Watching the soft waves of the Pacific Ocean from a perch almost 1,000 feet above. Hiking in the hills under a California sun. Enjoying top-notch food cooked by chefs considered among the best in the country.
Monterey County—which features renowned towns such as Big Sur, Carmel-by-the Sea, and Pacific Grove, along with the one that lends the county its name—invigorates the soul. One doesn’t even need to visit its world-class golf courses to relish its unique offerings—sipping a Sunset Margarita by one of the holes at the Inn at Spanish Bay, while a bagpiper plays near the ocean, is as good as firing an eagle.
Given the ocean’s proximity, the water is an obvious spot to find fun. One way is to visit Fast Raft in Monterey. Once six passengers are ensconced in comfortable seats, the inflatable, low-to-the-water boat leaves the pier. Out in the Monterey Bay National Marine Sanctuary, sea otters are abundant. They work hard for food, diving down 80 feet to find it. Grey whales are visible.
“They will let you play with their tongues,” says Kate Spencer, captain of the boat, whose quiet motor doesn’t scare away wildlife. Another way to enjoy the ocean’s range of beauty is by visiting the Monterey Bay Aquarium. With about 2 million visitors a year, it is one of the most popular aquariums in the country.
Bubble windows allow visitors to lean so far in they can hang over the fish. Floating magnifiers offer a close look at sea life. The biggest jellyfish exhibit in the United States draws thousands each week, and it’s the only aquarium around which features tunas. >
“We want people to fall in love with the ocean and take care of it wherever you go,” says Ken Peterson, communications director of the aquarium, who adds that all fish are fed with restaurant-quality seafood. “We try not to go too overboard with technology—we want visitors to enjoy the natural world.”
Wherever possible, music, poetry, and art are integrated into exhibits. Set on the bay, visitors can walk outside and see humpback whales jumping in the distance.
Once hunger sets in, Cindy’s Waterfront is inside. Though museum food lacks a gourmet reputation, this spot run by Cindy Pawlcyn—a Napa Valley restaurateur nominated for a James Beard award this year—belies the trend. The menu changes often, but on a spring day it included roasted castroville artichoke and true cod soft tacos. To top it off while enjoying the ocean view, there’s campfire pie—made of marshmallow fluff, chocolate chip, almonds and more.
Other restaurants in the area are just as pleasing. Passionfish in Pacific Grove creates a superb spicy fish soup. On the water a few miles away, Beach House at Lovers Point offers a Grand Marnier strawberry tart with a scoop of vanilla ice cream that’s out of this world. Amid views of the golf course, Edgar’s at Quail in Carmel serves kerala coconut lamb curry, sand dabs and excellent flatbread pizzas—try the Californian, which is graced with artichokes, tomato, basil pesto, goat cheese, mozzarella, and truffle oil.

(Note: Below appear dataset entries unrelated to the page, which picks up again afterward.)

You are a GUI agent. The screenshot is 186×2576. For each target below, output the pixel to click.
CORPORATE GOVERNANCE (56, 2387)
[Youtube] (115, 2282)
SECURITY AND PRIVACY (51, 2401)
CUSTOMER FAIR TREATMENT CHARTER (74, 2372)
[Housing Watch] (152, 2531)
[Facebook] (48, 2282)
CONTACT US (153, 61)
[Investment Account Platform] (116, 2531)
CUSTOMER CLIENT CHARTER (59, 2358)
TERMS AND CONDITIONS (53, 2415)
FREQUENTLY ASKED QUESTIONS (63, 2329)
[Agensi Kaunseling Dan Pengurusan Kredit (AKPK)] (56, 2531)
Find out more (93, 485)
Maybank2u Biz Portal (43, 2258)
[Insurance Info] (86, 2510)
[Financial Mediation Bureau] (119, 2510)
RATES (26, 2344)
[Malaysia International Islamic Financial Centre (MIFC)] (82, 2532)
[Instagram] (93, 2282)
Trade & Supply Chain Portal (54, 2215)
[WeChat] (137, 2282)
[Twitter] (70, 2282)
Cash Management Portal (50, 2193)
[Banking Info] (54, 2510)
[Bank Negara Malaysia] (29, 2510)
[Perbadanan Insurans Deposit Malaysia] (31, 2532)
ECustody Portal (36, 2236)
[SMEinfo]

And at Carmel Valley Ranch—owned by San Francisco-based John Pritzker, whose siblings are well-known in the Chicago area—gregarious chef Tim Wood prepares a tasty asparagus soup.
“You can always add more liquid if it’s too thick,” he explains to me before putting in spinach to give it a darker color. “My palette is what tells me the truth.”

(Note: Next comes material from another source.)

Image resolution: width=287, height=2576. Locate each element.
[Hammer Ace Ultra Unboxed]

At Carmel Valley Ranch, much of the food served is grown in the expansive garden. Aside from asparagus, cilantro and rhubarb are staples. About 300 pounds of tomatoes are harvested each summer.
Set on 500 acres, Carmel Valley Ranch boasts rooms that are quiet and spacious. Many possess decks with superb views. Natural attractions are close by, including the Garland Ranch Regional Park. It features buckeye trees, wild mint, fiesta flowers that stick to you—and great views of Monterey Bay from the top of the ridge.
A trip to Monterey County would not be complete without a wine tasting. Known for its merlot, Chateau Julien in Carmel Valley features an outdoor setting to sip its choices.
Along with wine tasting, Trio Carmel Gallery offers olive oil/vinaigrette tasting and art displays.
“The link between olive oils and wines are tremendous,” says Karl Empey, the friendly proprietor from Ireland. “The regions, types of soils and harvests are all similar.”
For mixed drinks, check out the Cypress Inn in Carmel-by-the-Sea. Built in 1929, it is co-owned by Hollywood legend Doris Day. While sipping French 75—which includes gin, sparkling lemonade and a splash of champagne — scenes from more than three dozen Doris Day movies play. During Yappy Hour, dogs rest on laps or on the patio while their masters enjoy a cocktail.
But no place in Monterey County can beat the spectacular setting of Nepenthe to enjoy a drink. About a 40-minute drive south of Carmel on Highway 1, the 1949 establishment sits high above the Pacific Ocean in Big Sur with the Santa Lucia Mountains looming just east. Sitting anywhere on the terrace at the establishment while sipping a Pinot Noir, one realizes another trip to Monterey County must be made as soon as possible.